Pourtant, ça n’est pas joli joli ce qu’on voit quand on se promène
dans les villes américaines. À une certaine heure du soir, des
cartons se mettent en place partout sur les trottoirs : ce
sont les pauvres qui se couchent. Pour moi, voyez-vous, c’est ça le
libéralisme : des cartons pour les pauvres et rien
d’autre[3]. »
Telle est bien la raison du malentendu
avec la France et, surtout, la droite : même s’il a longtemps
fait semblant, avec plus ou moins de bonheur, cet homme est à
rebours de Thatcher et tous les libéraux de la fin du xxe siècle,
auxquels on l’a si souvent comparé. Il est d’avant et,
paradoxalement, d’après aussi : archaïque et moderne.
Qu’il soit devenu l’incarnation vivante
du déclin français, c’est peut-être injuste. Mais en cas de procès,
il ne serait pas le seul sur le banc. Tout le monde s’y est mis,
dans le pays, et depuis longtemps. Les politiciens qui ne pensent
qu’à la prochaine élection. Les syndicats qui ne veulent pas se
laisser doubler. Les Français, surtout, qui ont toujours un faible
pour les marchands d’illusions.
Autant dire que la dégringolade
économique de la vieille Gaule est un travail collectif. Mais
Chirac y a sa part, une grande part. Après tant d’années de
présidence, il s’est transformé peu à peu en gardien de musée ou en
conservateur des hypothèques, comme on voudra. Apparemment
convaincu, comme Lao-Tseu, que « ce qui est mou triomphe de ce
qui est dur » et que « ce qui est faible triomphe de ce
qui est fort », il a fini par faire corps avec le
« modèle social français ».
Pendant la campagne du référendum raté
sur la Constitution européenne, il n’a cessé, par exemple, de
célébrer ce « modèle social » dont le monde entier
rêverait. Jamais le chef de l’État ne transigera là-dessus. Le
lendemain du scrutin, le 30 mai 2005, il a ainsi avec
Nicolas Sarkozy une conversation de fond qui résume parfaitement la
tragédie chiraquienne.
C’est encore un de ces entretiens où le
président explique à Sarkozy qu’il ne peut décidément pas le nommer
à Matignon pour toutes sortes de raisons dont la moindre n’est pas
sa crainte qu’il n’horripile le pays en cherchant à le réformer.
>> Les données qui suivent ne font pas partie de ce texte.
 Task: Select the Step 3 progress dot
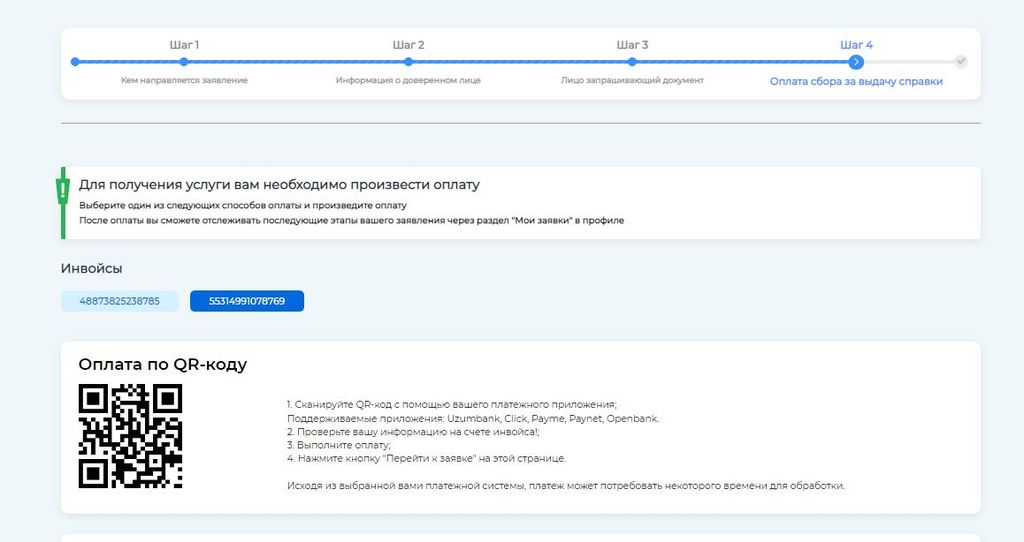click(632, 62)
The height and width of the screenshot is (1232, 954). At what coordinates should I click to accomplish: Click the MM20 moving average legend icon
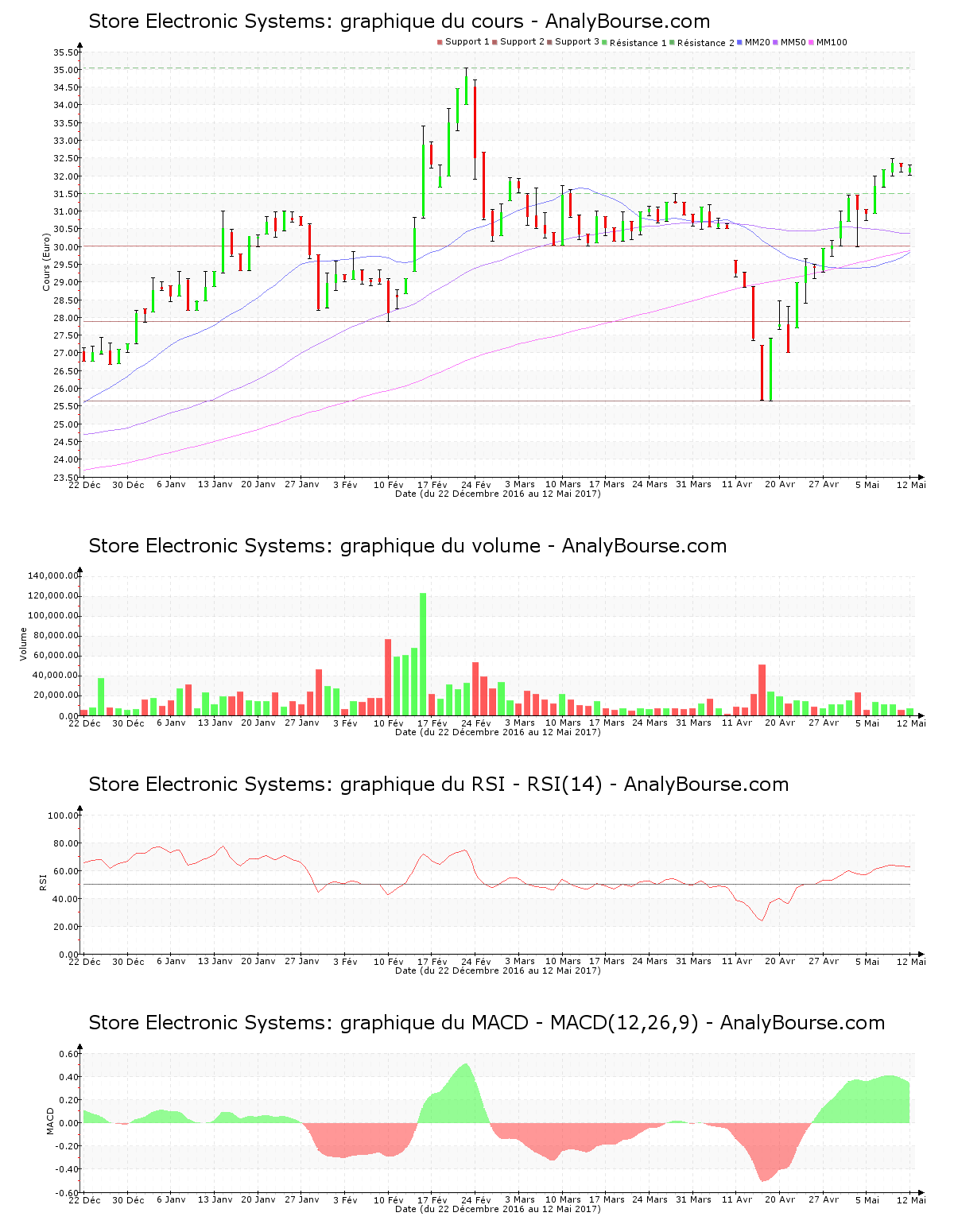pos(738,41)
Discussion désormais classique entre eux. Elle s’anime, soudain,
quand elle roule sur la question du « modèle social ».
Résumons-la.
Nicolas Sarkozy : « Pour moi,
un modèle social donne un emploi à chacun. Ce n’est pas le cas du
modèle social français. Les Français font tous la même analyse que
moi, il n’y a que vous qui ne la faites pas. Il faut réformer ce
pays, je ne lâcherai jamais là-dessus. »
Jacques Chirac : « Tout ça,
c’est bien beau mais tu sais bien qu’on ne peut pas remettre en
question les acquis sociaux. »
Nicolas Sarkozy : « On peut
réformer le modèle social sans remettre en question les acquis
sociaux. Encore faut-il savoir ce qu’on entend par acquis
social. »
Jacques Chirac : « Je ne vois
pas où tu veux en venir. Un acquis est un acquis. »
Nicolas Sarkozy : « Non,
justement. L’indemnisation du chômage est un acquis social. Le
remboursement des dépenses-maladie aussi. Mais n’en est pas un, à
mes yeux, le droit de n’avoir aucune activité quand on touche le
minimum social. Ou encore la possibilité, quand on est au chômage,
de refuser un emploi au bout de trois propositions. Moi, je
n’appelle pas ça un acquis, mais une lâcheté. »
Troublant face-à-face. On dirait un
entretien entre Mitterrand et Chirac, au siècle précédent. Avec
Chirac dans le rôle de Mitterrand et Sarkozy dans celui de Chirac.
C’était il y a vingt ans, exactement. Tant il est vrai que le
présent est du passé qui recommence.